(Collected data)
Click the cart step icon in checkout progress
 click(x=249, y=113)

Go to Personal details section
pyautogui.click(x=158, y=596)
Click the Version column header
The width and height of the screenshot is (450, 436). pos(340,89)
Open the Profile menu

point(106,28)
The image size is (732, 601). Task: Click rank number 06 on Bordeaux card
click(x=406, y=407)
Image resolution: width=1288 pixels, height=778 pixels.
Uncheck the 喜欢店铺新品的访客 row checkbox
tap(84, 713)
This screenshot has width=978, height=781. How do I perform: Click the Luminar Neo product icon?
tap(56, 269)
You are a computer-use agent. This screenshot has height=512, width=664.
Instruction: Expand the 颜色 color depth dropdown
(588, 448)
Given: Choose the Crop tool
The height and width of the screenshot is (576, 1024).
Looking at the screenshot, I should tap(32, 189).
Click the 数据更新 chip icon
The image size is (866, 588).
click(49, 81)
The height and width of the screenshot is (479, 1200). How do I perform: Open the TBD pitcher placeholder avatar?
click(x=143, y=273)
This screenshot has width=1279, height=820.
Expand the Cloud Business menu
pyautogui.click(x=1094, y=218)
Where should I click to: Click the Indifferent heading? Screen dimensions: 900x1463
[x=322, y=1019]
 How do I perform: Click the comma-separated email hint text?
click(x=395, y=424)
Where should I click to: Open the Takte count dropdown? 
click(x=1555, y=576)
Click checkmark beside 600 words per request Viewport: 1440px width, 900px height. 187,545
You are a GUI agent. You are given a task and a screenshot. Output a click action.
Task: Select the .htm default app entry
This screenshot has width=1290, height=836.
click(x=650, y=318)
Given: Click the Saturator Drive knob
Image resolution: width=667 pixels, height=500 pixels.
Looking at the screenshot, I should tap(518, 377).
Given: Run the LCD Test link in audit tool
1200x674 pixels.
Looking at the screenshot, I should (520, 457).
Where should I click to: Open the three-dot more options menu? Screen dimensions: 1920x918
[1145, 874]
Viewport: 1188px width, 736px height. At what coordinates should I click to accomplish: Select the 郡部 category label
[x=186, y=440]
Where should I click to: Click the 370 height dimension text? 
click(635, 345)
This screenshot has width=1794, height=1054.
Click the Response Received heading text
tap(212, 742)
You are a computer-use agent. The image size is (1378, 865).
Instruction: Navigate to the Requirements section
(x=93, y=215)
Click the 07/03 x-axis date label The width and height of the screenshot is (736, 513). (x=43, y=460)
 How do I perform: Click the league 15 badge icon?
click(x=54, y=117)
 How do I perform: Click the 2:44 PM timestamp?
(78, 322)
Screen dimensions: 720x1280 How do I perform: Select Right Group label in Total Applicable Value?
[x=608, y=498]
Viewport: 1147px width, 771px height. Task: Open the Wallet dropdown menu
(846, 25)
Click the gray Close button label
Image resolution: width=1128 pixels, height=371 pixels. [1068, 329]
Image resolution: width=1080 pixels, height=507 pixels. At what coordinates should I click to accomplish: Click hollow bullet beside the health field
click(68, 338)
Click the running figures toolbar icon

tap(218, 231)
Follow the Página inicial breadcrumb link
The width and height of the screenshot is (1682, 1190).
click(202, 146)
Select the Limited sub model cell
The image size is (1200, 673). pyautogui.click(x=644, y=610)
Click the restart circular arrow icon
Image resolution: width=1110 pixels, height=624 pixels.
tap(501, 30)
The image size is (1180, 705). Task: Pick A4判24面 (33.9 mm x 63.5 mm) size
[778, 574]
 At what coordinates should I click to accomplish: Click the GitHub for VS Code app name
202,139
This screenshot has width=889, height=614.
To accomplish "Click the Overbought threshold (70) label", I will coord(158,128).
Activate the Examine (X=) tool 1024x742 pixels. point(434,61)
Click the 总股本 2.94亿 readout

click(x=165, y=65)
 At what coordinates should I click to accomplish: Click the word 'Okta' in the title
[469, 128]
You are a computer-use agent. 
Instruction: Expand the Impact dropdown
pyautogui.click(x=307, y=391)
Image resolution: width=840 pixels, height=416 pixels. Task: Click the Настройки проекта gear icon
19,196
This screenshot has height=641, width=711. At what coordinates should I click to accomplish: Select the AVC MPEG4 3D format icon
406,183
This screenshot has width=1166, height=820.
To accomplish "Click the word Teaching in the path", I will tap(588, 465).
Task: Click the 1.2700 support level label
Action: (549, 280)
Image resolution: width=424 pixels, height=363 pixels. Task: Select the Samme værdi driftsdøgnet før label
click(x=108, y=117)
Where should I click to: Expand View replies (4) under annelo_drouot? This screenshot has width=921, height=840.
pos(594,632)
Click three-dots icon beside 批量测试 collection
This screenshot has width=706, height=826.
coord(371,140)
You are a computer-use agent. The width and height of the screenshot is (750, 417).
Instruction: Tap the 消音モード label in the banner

INSTRUCTIONS FOR THE TASK:
In your answer, include only the lines above starting at the line that holds "This screenshot has width=1794, height=1054." and ending at the line that holds "Click the restart circular arrow icon", copied exactly.

RESPONSE BELOW:
This screenshot has width=1794, height=1054.
Click the Response Received heading text
tap(212, 742)
You are a computer-use agent. The image size is (1378, 865).
Instruction: Navigate to the Requirements section
(x=93, y=215)
Click the 07/03 x-axis date label The width and height of the screenshot is (736, 513). (x=43, y=460)
 How do I perform: Click the league 15 badge icon?
click(x=54, y=117)
 How do I perform: Click the 2:44 PM timestamp?
(78, 322)
Screen dimensions: 720x1280 How do I perform: Select Right Group label in Total Applicable Value?
[x=608, y=498]
Viewport: 1147px width, 771px height. Task: Open the Wallet dropdown menu
(846, 25)
Click the gray Close button label
Image resolution: width=1128 pixels, height=371 pixels. [1068, 329]
Image resolution: width=1080 pixels, height=507 pixels. At what coordinates should I click to accomplish: Click hollow bullet beside the health field
click(68, 338)
Click the running figures toolbar icon

tap(218, 231)
Follow the Página inicial breadcrumb link
The width and height of the screenshot is (1682, 1190).
click(202, 146)
Select the Limited sub model cell
The image size is (1200, 673). pyautogui.click(x=644, y=610)
Click the restart circular arrow icon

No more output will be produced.